The easiest way would be to append or prepend with ??. So ??fine_tune or fine_tune??
Ah, yes! and the key part missing was doc(Learner.fine_tune) otw. no return
Does doc()
work in Colab? (I have not tested this, but I am curious )
It tells you what the function does but no code I think. There was some command that gave you a hyperlink (show_doc, …) do you know which one? And does that work on paper space?
This is in collab? Doesnt requirements.txt installl nbdev?
Yes it is! (and I think so, I Just did a manual fastai2 install to test it out)
Edit: nbdev
is in it too
yes, it does! whoever, if you click on [source] this does not work
Right click + Open in new tab does though (Just now checked)
What about the upload widget? I had to do from ipywidgets import *
but still getting an error when attempting to upload an image.
`
No, any ipywidget
based stuff in Colab assume it won’t work and needs to be converted over to the Colab widget environment (atleast from the course perspective).
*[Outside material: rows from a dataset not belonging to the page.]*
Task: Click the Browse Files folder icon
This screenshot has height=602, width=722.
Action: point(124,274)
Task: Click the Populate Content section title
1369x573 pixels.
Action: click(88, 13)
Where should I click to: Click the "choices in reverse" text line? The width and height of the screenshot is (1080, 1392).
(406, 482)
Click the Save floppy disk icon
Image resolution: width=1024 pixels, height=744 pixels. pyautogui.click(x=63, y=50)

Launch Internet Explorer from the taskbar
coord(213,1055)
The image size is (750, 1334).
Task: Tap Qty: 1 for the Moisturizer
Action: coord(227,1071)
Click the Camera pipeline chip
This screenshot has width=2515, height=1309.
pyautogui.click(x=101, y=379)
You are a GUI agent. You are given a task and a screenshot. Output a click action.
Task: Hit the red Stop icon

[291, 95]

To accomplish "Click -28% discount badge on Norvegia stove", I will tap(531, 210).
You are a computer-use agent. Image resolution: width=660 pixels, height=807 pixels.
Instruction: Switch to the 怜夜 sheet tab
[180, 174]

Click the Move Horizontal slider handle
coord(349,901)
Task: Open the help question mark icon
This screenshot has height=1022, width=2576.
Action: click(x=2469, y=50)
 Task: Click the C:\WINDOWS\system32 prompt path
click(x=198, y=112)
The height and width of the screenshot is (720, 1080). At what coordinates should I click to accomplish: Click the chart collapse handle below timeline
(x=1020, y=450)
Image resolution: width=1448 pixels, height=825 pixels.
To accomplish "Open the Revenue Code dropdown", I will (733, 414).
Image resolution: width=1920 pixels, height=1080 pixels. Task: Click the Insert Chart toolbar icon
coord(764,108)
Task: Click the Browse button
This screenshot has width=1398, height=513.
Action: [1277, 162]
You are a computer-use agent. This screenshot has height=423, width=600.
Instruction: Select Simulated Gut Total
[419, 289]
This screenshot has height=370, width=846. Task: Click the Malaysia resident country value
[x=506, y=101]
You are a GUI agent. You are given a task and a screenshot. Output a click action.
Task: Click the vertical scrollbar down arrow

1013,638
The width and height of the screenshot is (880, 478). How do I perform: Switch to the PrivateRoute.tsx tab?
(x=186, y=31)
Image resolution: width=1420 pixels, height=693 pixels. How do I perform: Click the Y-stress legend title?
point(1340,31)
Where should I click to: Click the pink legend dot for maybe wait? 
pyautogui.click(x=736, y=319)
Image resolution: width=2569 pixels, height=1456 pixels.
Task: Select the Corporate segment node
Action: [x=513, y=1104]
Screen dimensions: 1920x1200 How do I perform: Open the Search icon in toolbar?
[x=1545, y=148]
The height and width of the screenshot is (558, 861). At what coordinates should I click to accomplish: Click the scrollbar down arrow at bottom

You can still get it working though, I’d look at the Colab platform thread IIRC someone got it
I am trying to get the “old” output of learn.summary:
fastai v1
With fastai2 I just get this output.
I am trying to find the right layer to set hooks so I need to see the id’s of the groups and layers. What am I doing wrong?!
EDIT: answered my own question …
its learn.model.summary now
Florian
It’s a method, you need to execute it by adding ().
learn.summary()
I tested on the first example and it is pretty nice, thank for the tip
It is awesome
Do we have way to visualize and animate in Jupyter in order to understand better what is going on? Similar to what is described in the book? @sgugger
what I was looking for is learn.model.summary
learn.summary() gives a list view without the numbers of the layers.
Thanks
Please remember to use Non-beginner for stuff that’s not covered in the lesson we’re discussing.
I have no idea what you’re talking about. We don’t have any animation method for visualizing the model/summary.
You can order from Amazon.com and ship to India. A 10$ extra charge seems to be applicable.
And I’ve ordered a bunch of OReily books here in India, usually we get a subsidized (black and white) copy, from a local partner publisher, at about 1/3rd of original price.
I don’t know anything about book logistics, sorry - that’s done by O’Reilly. There will be an ebook, however.
Just wondering if anyone has up to date information on the use of tmux with the latest version of Jupyter. I’m trying to understand the best approach to not lose training data and Jupyter output. I’m a complete novice with bash / tmux.
Say for example I ssh to a remote server and run Jupyter with --no-browser and then connect to that notebook from my local browser. I start training, and then shut down my local machine. How do I pick up where I left off…
Particularly thinking of the case where at some point I might want to leave something training for a few hours overnight on a remote server.